Copy word for word the rows from the very first line through the line that contains "appearing [707, 603]", including both.

▬▬▬▬▬▬▬▬▬▬

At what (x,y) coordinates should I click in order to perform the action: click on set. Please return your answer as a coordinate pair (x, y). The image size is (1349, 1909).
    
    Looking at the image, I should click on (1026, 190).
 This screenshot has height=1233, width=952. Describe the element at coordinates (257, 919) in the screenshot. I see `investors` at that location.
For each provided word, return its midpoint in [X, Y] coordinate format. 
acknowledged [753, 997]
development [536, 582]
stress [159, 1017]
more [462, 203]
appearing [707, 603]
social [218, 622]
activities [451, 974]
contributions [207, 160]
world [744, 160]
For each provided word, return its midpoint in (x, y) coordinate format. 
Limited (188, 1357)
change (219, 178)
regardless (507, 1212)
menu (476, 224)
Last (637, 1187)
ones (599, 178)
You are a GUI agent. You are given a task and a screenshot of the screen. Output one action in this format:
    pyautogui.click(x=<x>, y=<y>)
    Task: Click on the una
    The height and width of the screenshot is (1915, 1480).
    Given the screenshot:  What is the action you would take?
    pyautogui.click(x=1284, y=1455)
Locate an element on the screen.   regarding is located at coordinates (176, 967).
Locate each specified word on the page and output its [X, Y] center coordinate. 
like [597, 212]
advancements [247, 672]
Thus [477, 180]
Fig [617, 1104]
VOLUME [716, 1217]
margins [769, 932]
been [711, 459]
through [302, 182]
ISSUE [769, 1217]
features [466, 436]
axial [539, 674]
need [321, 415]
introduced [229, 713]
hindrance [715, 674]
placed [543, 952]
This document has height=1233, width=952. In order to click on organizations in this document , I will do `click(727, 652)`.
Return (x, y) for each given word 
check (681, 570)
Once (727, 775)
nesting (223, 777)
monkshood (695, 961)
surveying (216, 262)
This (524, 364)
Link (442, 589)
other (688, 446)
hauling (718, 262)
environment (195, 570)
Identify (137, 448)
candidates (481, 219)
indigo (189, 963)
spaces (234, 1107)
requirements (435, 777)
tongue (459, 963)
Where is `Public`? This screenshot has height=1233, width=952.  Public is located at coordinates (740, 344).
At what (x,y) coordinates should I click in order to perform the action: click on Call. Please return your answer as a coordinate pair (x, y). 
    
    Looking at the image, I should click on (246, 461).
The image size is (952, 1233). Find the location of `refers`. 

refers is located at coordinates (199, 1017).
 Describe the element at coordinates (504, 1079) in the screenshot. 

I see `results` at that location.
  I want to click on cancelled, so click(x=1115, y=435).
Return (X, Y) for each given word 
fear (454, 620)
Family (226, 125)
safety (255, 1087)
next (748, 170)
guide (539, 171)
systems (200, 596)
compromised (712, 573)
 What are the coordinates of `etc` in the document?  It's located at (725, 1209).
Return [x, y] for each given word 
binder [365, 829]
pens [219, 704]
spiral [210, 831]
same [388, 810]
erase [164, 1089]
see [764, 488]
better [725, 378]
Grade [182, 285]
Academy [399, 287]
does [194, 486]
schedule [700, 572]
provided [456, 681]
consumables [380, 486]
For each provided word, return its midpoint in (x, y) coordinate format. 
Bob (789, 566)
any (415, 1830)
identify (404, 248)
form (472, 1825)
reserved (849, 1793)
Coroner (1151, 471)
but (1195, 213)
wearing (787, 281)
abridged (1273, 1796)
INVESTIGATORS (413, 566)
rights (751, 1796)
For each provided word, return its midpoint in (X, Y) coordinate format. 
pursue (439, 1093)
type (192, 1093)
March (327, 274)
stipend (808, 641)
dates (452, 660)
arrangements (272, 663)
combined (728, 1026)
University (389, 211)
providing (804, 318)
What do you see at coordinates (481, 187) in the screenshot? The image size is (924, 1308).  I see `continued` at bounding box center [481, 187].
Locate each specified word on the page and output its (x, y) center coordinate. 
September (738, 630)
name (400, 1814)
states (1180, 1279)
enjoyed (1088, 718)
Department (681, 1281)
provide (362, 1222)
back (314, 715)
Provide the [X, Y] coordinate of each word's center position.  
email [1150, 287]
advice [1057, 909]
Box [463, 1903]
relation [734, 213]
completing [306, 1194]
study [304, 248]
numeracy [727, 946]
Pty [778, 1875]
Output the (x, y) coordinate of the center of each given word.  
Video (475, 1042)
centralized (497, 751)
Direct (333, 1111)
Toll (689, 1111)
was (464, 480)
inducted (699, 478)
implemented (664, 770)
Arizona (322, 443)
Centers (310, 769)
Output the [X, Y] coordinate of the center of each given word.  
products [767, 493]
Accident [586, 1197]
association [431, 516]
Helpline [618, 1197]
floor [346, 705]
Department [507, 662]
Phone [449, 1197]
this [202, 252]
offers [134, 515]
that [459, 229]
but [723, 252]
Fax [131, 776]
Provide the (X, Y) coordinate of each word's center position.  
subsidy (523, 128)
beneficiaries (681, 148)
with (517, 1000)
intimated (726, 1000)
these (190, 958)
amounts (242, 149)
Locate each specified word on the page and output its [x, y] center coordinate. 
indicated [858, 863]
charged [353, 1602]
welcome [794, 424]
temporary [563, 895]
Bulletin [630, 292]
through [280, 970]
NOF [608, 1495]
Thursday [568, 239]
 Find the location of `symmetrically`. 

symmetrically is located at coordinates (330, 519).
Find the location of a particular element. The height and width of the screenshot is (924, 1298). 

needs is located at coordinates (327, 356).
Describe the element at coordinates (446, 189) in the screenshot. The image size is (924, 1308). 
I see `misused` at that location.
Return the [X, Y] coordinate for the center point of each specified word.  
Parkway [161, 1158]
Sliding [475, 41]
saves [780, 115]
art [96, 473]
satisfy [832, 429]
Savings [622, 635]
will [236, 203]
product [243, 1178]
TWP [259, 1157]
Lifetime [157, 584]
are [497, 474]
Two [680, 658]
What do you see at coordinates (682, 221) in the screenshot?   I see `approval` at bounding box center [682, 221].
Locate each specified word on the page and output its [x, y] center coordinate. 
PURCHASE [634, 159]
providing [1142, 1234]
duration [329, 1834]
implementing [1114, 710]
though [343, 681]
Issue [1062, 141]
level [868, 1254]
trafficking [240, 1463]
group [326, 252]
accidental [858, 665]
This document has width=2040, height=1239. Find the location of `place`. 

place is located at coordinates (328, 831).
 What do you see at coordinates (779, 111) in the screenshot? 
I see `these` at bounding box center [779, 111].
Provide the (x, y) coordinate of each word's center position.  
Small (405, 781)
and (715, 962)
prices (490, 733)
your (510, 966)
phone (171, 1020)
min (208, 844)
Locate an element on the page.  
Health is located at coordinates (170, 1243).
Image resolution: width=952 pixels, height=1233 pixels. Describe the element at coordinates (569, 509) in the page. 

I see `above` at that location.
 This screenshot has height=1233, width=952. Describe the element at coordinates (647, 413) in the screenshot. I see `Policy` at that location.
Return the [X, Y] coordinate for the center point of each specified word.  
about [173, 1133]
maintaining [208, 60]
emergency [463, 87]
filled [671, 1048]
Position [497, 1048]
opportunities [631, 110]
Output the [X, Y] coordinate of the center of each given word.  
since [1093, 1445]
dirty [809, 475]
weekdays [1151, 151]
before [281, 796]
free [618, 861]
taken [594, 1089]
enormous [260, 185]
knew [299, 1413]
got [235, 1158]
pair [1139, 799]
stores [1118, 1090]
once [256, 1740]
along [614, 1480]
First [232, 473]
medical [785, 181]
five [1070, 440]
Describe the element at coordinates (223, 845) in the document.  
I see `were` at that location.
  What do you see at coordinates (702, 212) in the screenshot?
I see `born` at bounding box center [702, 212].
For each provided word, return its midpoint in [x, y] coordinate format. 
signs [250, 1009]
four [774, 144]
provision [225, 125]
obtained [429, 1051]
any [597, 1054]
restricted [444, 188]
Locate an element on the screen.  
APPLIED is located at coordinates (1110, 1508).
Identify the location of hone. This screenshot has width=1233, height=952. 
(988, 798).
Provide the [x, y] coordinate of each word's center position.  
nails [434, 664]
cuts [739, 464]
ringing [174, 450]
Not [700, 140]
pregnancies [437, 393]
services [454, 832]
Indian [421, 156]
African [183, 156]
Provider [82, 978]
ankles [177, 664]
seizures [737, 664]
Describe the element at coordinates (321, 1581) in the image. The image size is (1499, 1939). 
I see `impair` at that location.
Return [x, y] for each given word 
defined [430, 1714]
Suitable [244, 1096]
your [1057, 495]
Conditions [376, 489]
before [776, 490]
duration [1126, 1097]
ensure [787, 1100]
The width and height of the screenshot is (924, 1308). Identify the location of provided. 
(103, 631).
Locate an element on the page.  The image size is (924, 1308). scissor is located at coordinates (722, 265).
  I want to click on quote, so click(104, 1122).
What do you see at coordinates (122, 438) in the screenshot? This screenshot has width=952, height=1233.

▬▬▬▬▬▬▬▬▬▬

Response:
At what (x,y) coordinates should I click in order to perform the action: click on set. Please return your answer as a coordinate pair (x, y). The image size is (1349, 1909).
    
    Looking at the image, I should click on (1026, 190).
 This screenshot has height=1233, width=952. Describe the element at coordinates (257, 919) in the screenshot. I see `investors` at that location.
For each provided word, return its midpoint in [X, Y] coordinate format. 
acknowledged [753, 997]
development [536, 582]
stress [159, 1017]
more [462, 203]
appearing [707, 603]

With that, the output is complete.